● **To do**: Given the listing below, reproduce all of it exactly.
- - - - - - -
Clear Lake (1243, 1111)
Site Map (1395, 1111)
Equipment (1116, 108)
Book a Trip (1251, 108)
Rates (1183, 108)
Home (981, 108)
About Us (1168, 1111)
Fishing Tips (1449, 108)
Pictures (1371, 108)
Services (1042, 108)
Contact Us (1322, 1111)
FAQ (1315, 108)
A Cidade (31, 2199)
- - - - - - -
● **Solved problem**:
Clear Lake (1243, 1111)
Site Map (1395, 1111)
Equipment (1116, 108)
Book a Trip (1251, 108)
Rates (1183, 108)
Home (981, 108)
About Us (1168, 1111)
Fishing Tips (1449, 108)
Pictures (1371, 108)
Services (1042, 108)
Contact Us (1322, 1111)
FAQ (1315, 108)
A Cidade (31, 2199)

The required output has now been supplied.